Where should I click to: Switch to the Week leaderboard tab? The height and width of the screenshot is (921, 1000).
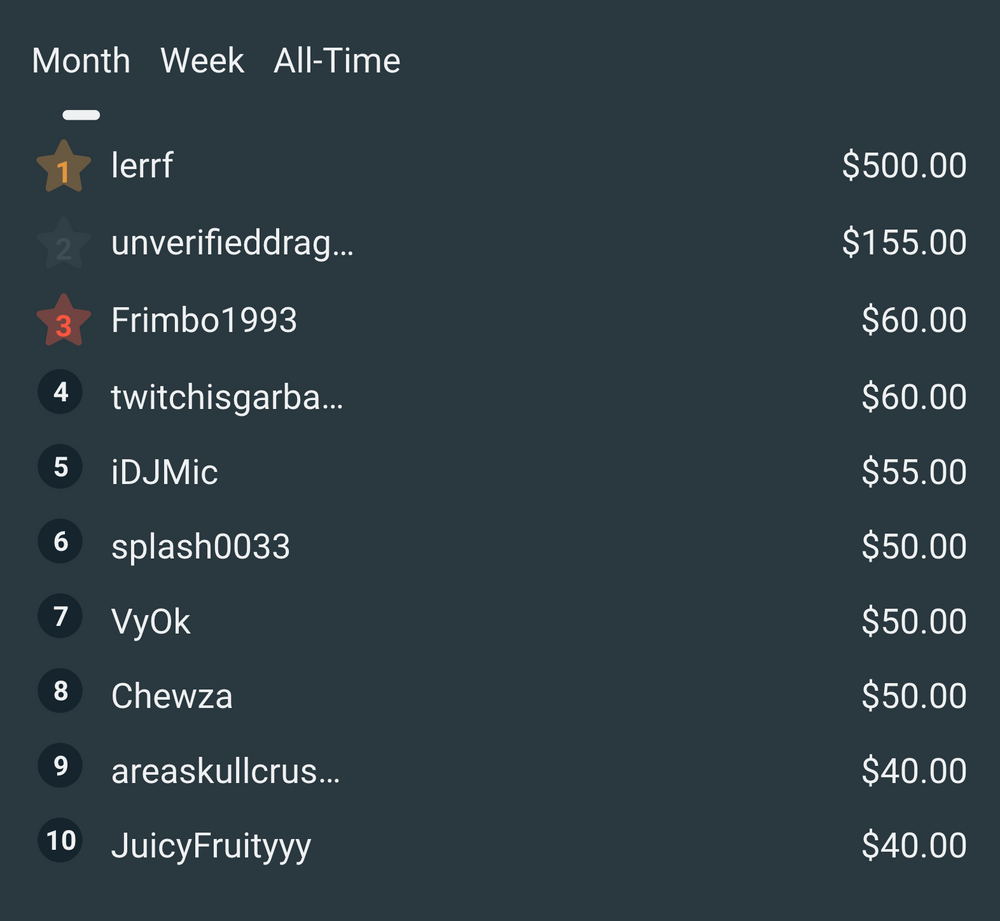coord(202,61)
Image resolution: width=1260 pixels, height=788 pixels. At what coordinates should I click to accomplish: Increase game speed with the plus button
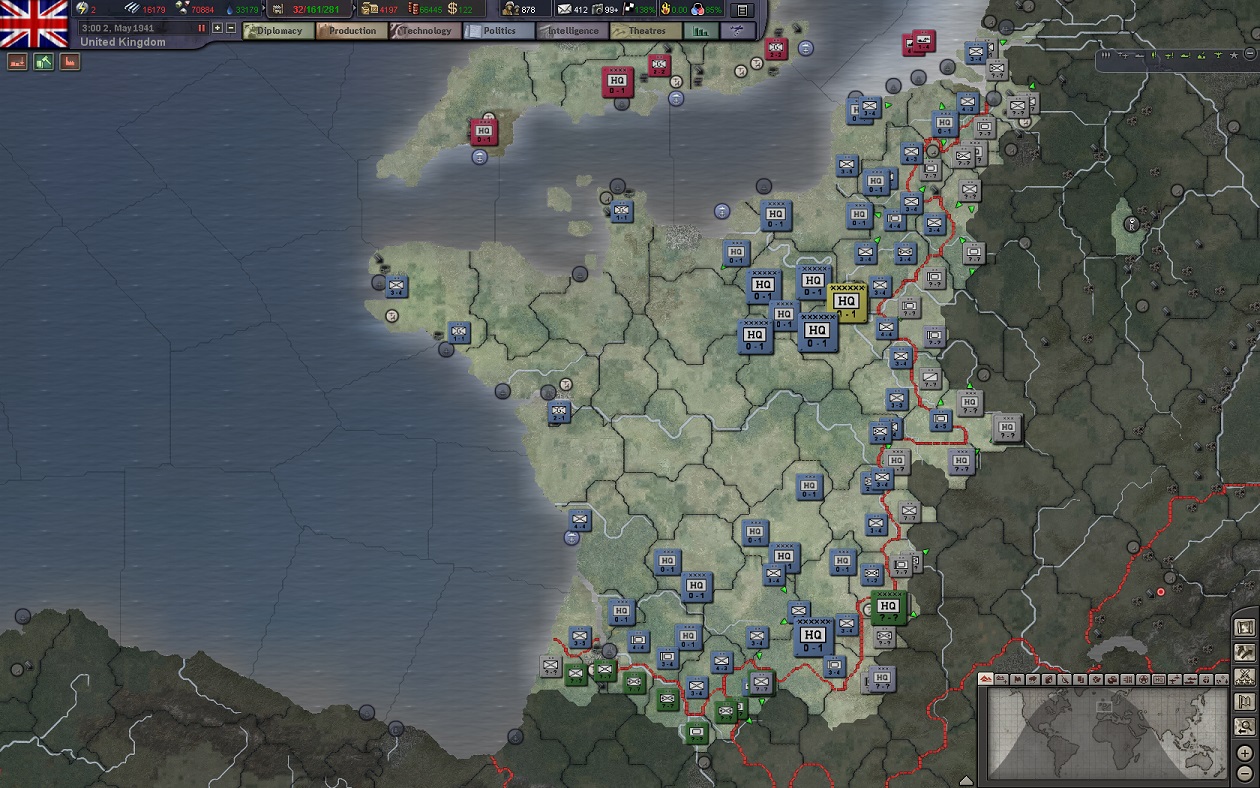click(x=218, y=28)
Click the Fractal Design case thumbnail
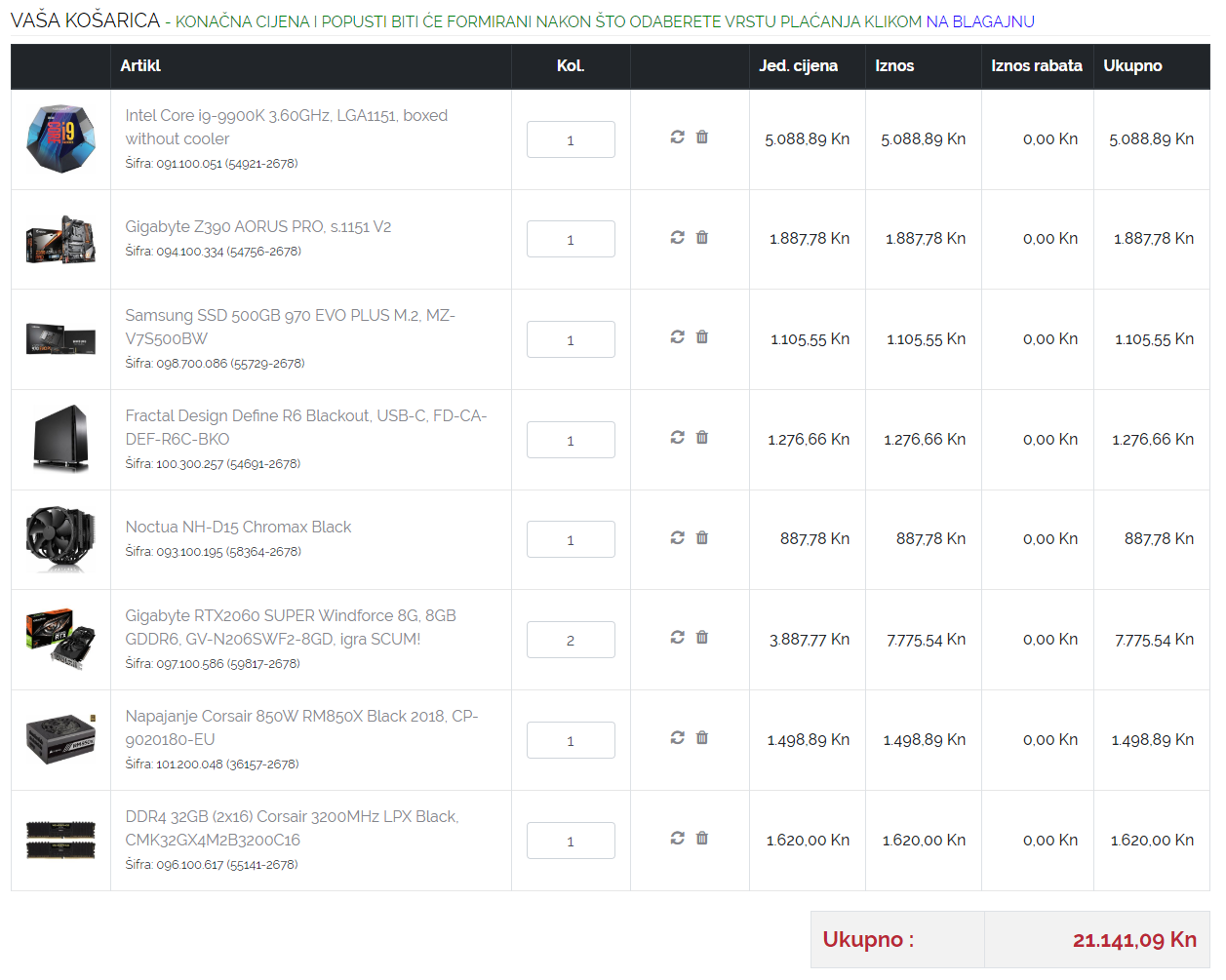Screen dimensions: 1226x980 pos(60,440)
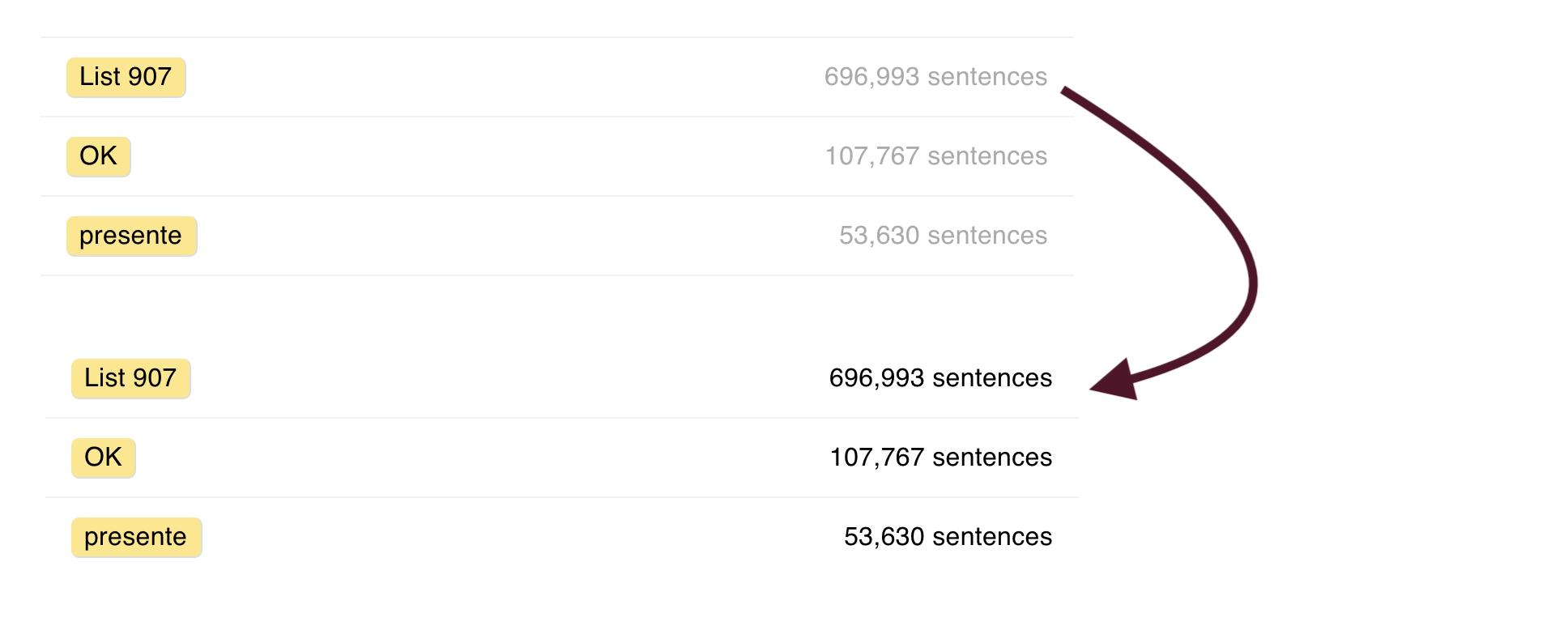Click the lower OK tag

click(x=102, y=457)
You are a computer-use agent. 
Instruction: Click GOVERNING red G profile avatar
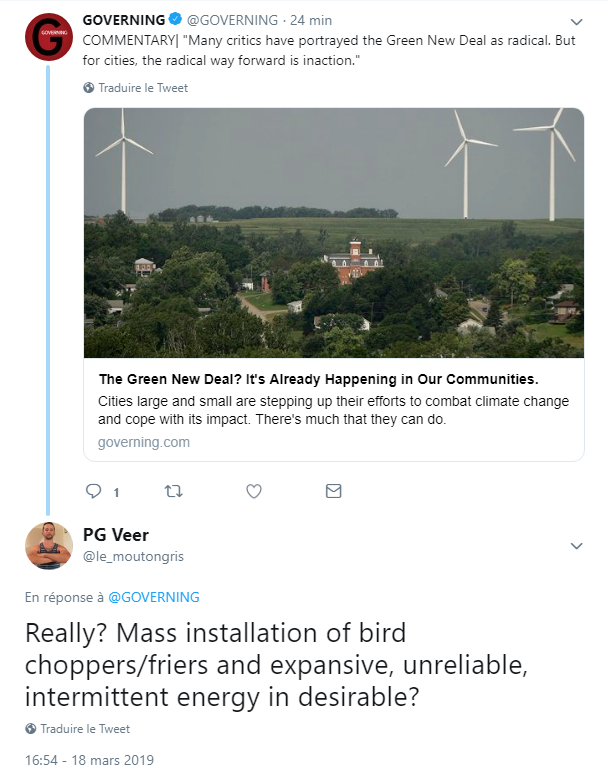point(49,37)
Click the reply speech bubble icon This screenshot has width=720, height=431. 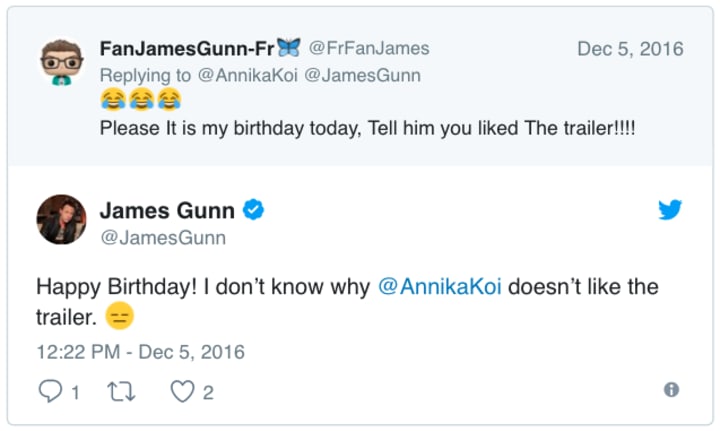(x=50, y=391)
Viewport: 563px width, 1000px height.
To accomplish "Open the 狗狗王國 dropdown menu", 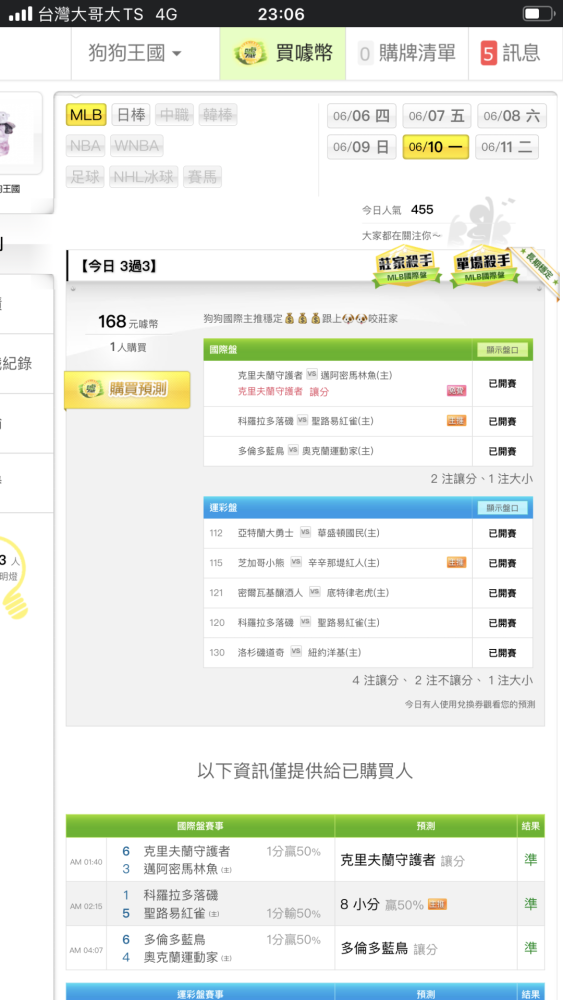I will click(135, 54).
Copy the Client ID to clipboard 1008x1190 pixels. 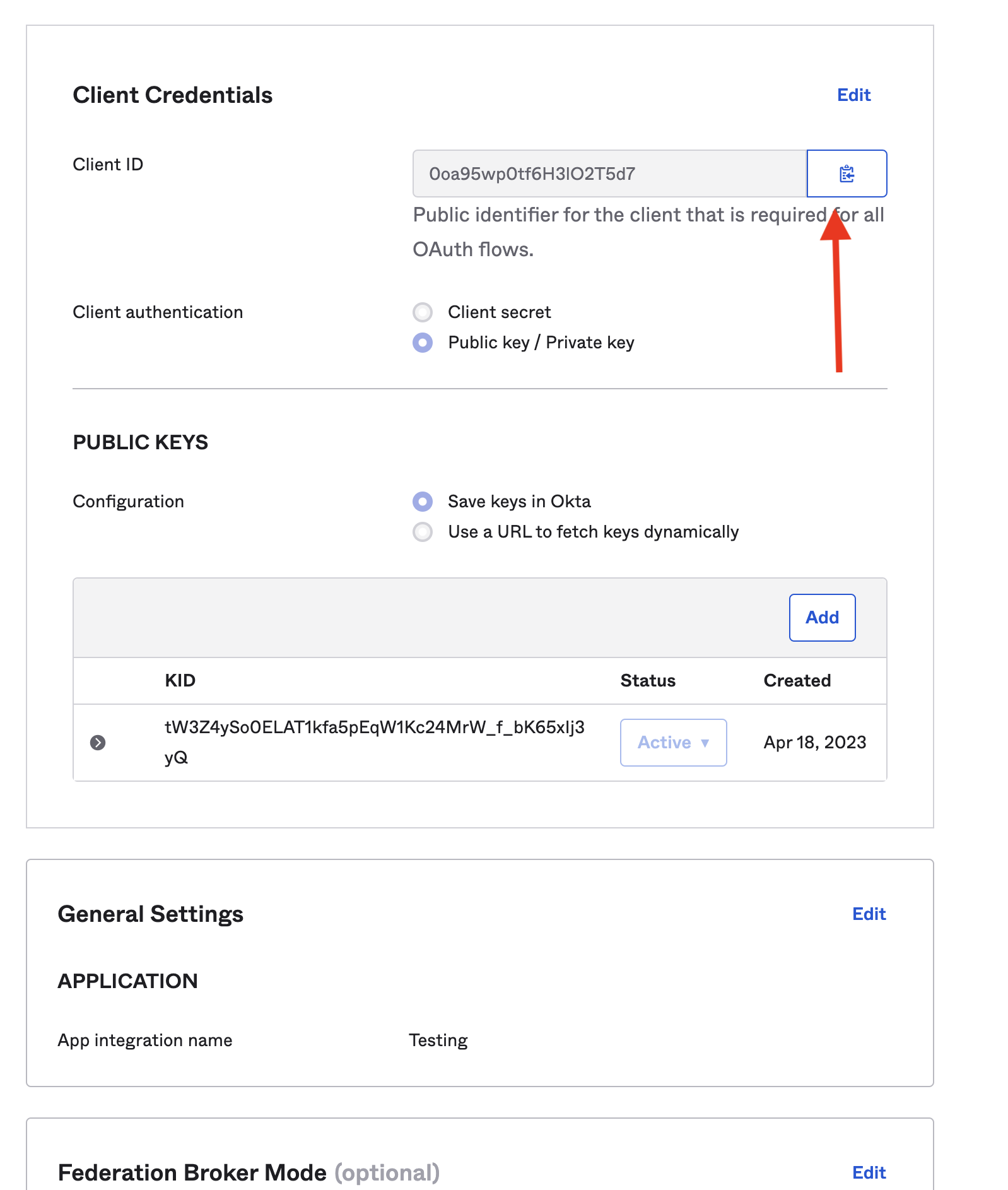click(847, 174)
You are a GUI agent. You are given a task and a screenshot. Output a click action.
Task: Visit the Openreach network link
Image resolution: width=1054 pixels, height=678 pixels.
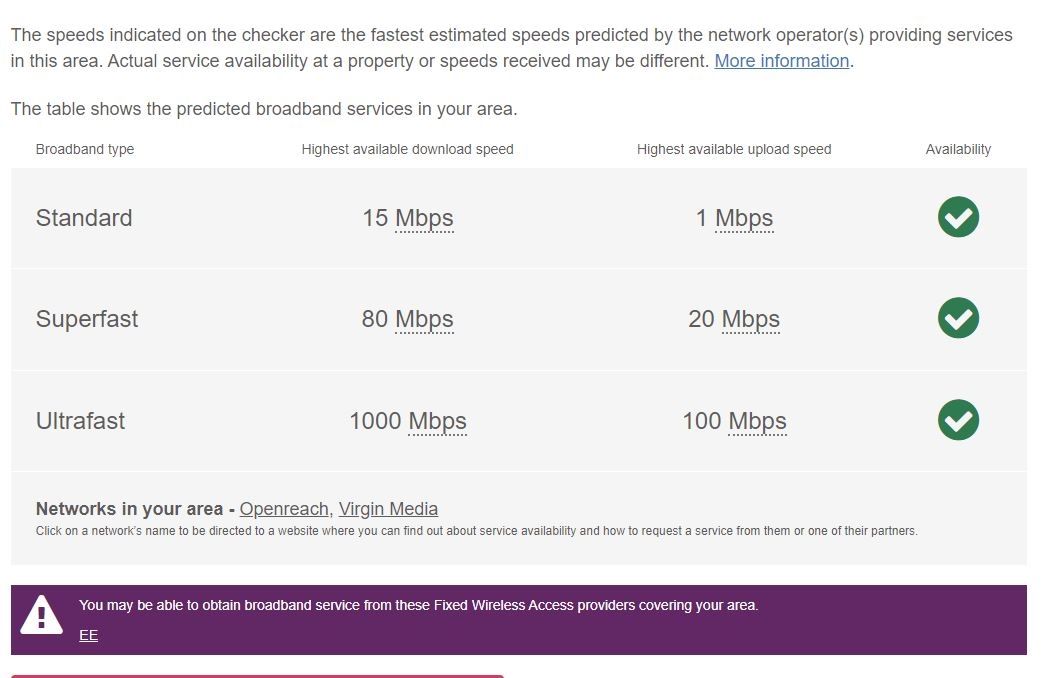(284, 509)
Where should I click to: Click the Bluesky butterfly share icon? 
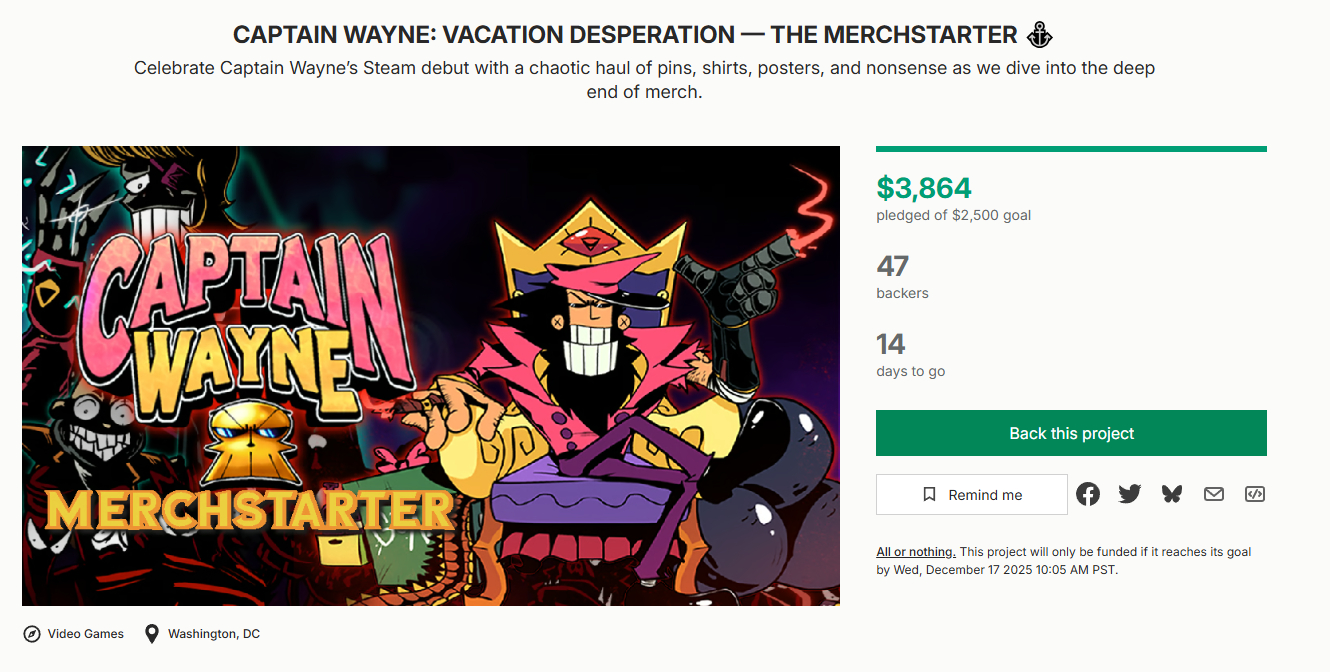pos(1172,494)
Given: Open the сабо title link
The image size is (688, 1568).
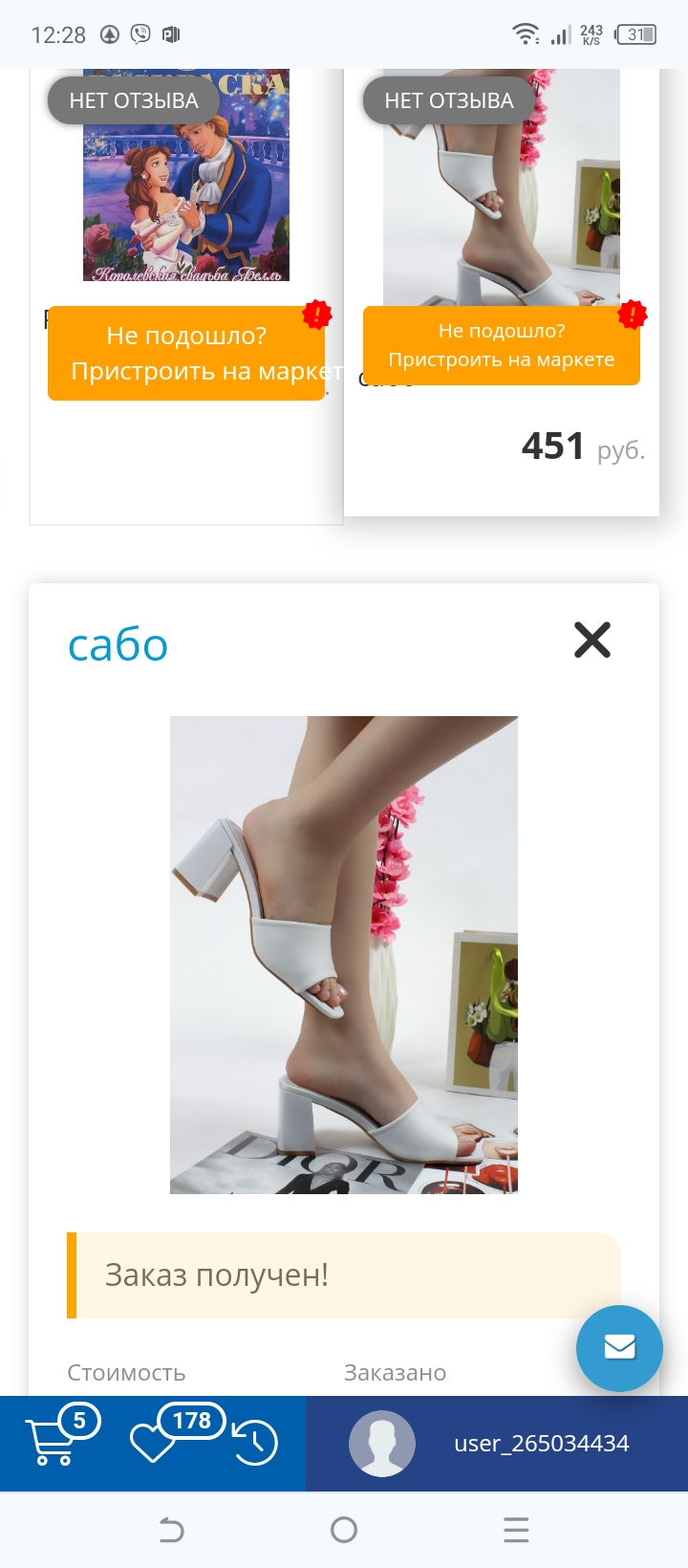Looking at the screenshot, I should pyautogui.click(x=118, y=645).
******
* _WORK REQUEST_: The response must contain each line above that holds the string "link".

* _OUTPUT_:
Task: Visit the Openreach network link
Given: Open the сабо title link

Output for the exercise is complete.